Sixers – Pacers 98:101
Zawodnicy Philadelphii 76ers cały czas starają się gonić wyprzedzającą ich trójkę: Pacers, Cavs, Wizards i jednocześnie odpierać ataki Miami i Bucks znajdujących się niżej w tabeli konferencji wschodniej. Dzisiaj niestety Ci pierwsi im odskoczą, a drudzy się do nich zbliżą, bo mecz z Indianą zakończył się porażką 98 do 101.
Początek spotkania był bardzo wyrównany, z minimalną przewagą gości. W połowie pierwszej kwarty run 8-0 pozwolił wyjść „Szóstkom” na prowadzenie, które jednak szybko stracili po kilku błędach i odpowiedzi 14-0 ze strony przyjezdnych. Ostatecznie po pierwszej kwarcie Pacers prowadzili 33:23, a gospodarze mieli na koncie już 7 strat.
W drugiej ćwiartce Sixers wciąż nie byli w stanie złapać swojego rytmu i zatrzymać rozpędzonych Pacers, którzy byli lepsi w każdym aspekcie gry. Wydawało się, że przełamanie przyszło mniej więcej w połowie kwarty, kiedy po serii kilku trójek udało się zmniejszyć straty do 4 oczek. Niestety gracze z Indianapolis ugasili pożar i dowieźli do przerwy minimalną przewagę 57:53.

++++++++++++++++++++

→ Ćwiczenie A:
Jaki był wynik po pierwszej kwarcie według relacji z meczu Sixers – Pacers?
Relacja z meczu i listing to dwa niezależne materiały.

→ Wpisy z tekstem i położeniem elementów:
++++++++++++++++++++

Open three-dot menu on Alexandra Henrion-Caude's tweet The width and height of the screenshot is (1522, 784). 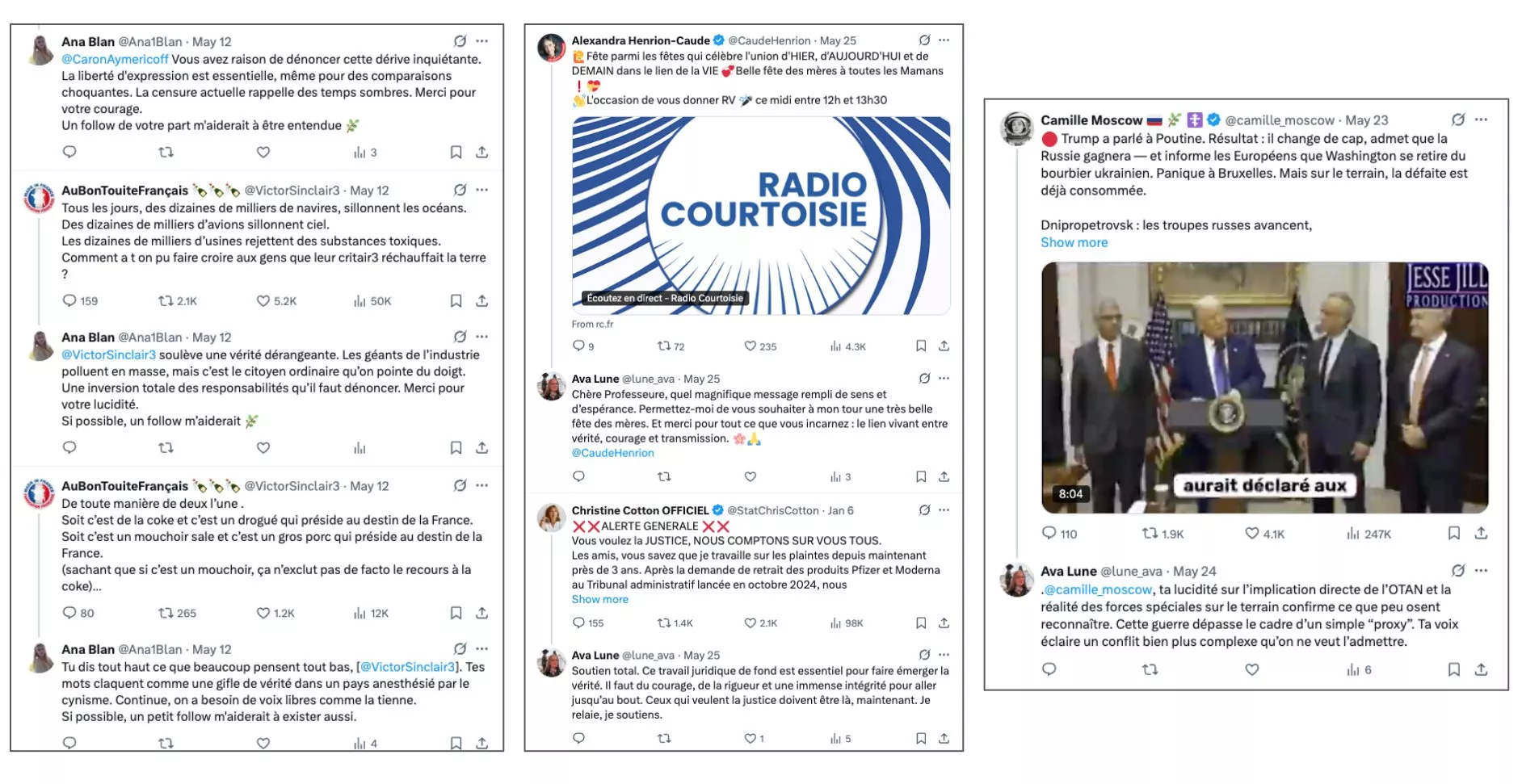coord(944,40)
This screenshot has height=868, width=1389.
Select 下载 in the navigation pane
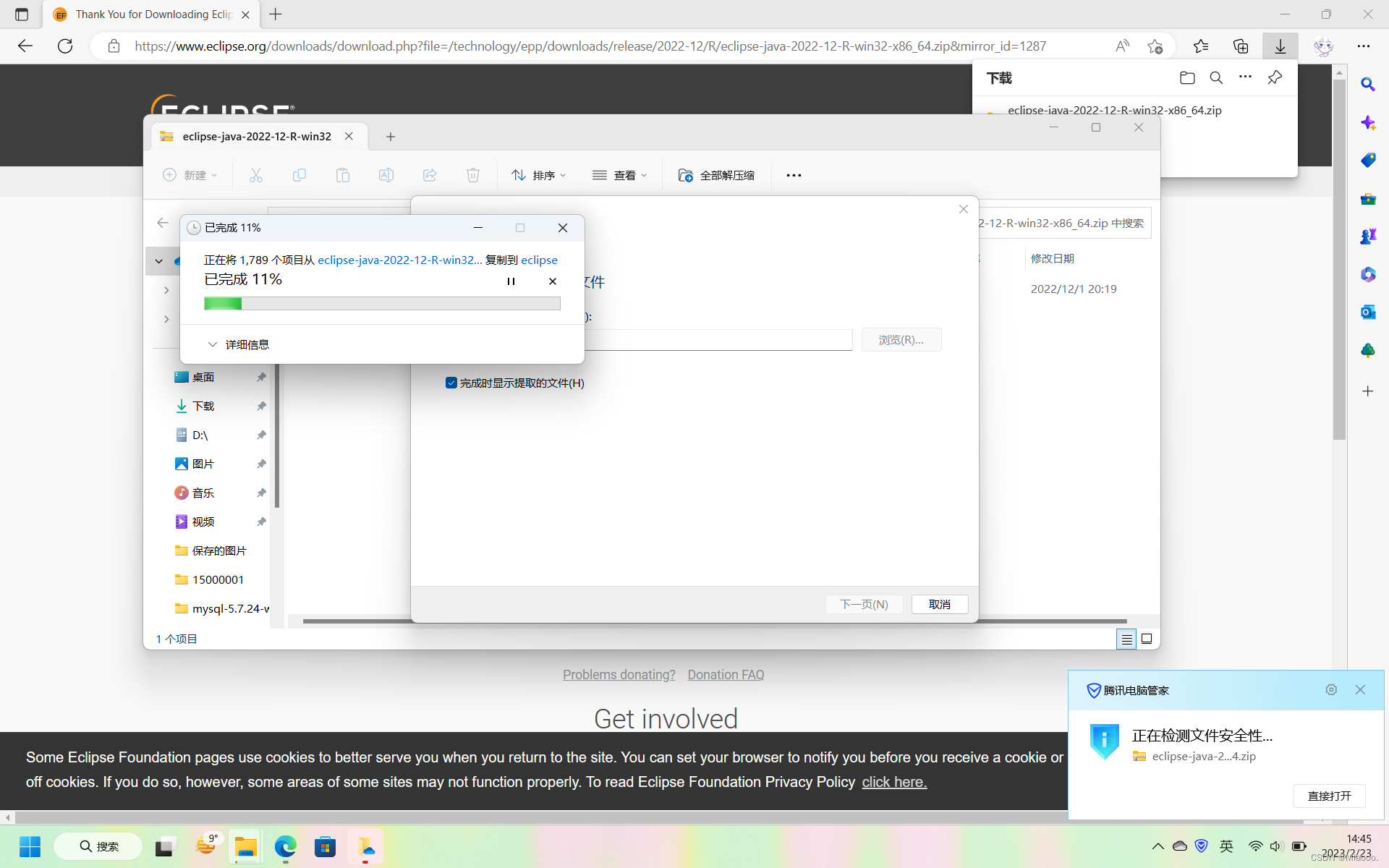pos(203,406)
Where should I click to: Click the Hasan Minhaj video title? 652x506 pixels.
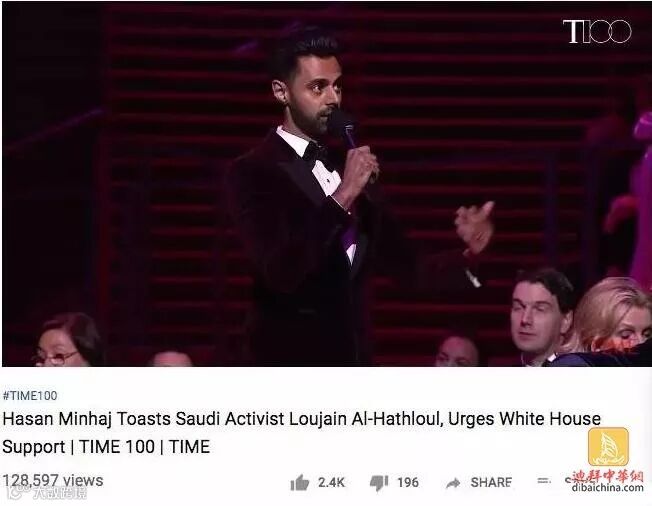301,432
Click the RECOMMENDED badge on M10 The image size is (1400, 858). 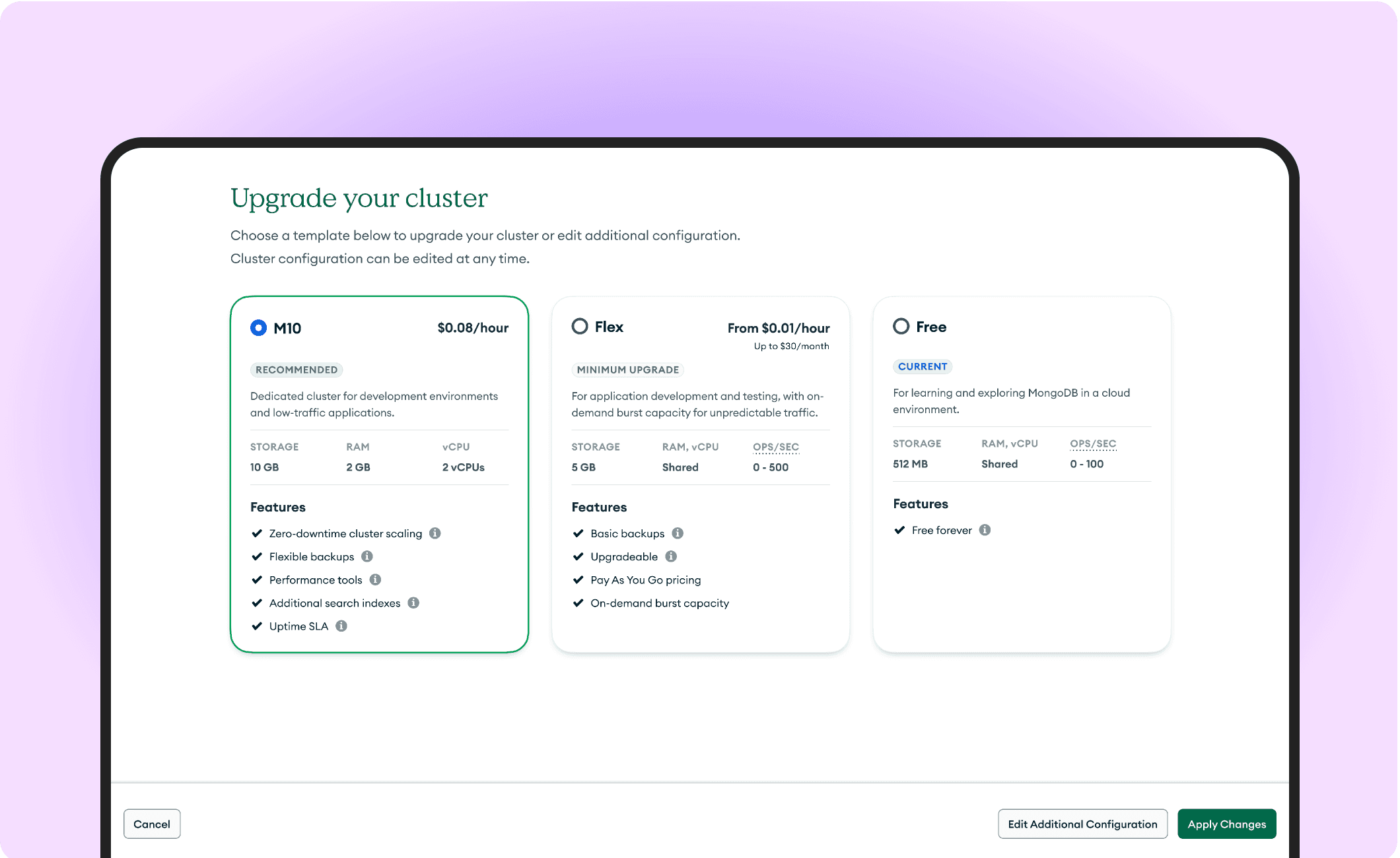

++++++++++++++++++++

→ Ćwiczenie B:
Powtórz wiersze listingu: zacznij od wiersza zawierającego „Where should I” i zakończ na ostatnim wierszu listingu. Obrazy pomiń.

→ Poprawna odpowiedź A:
Po pierwszej kwarcie Pacers prowadzili 33:23.

→ Poprawna odpowiedź B:
Where should I click to: Click the Hasan Minhaj video title? 652x506 pixels.
301,432
Click the RECOMMENDED badge on M10 The image size is (1400, 858). 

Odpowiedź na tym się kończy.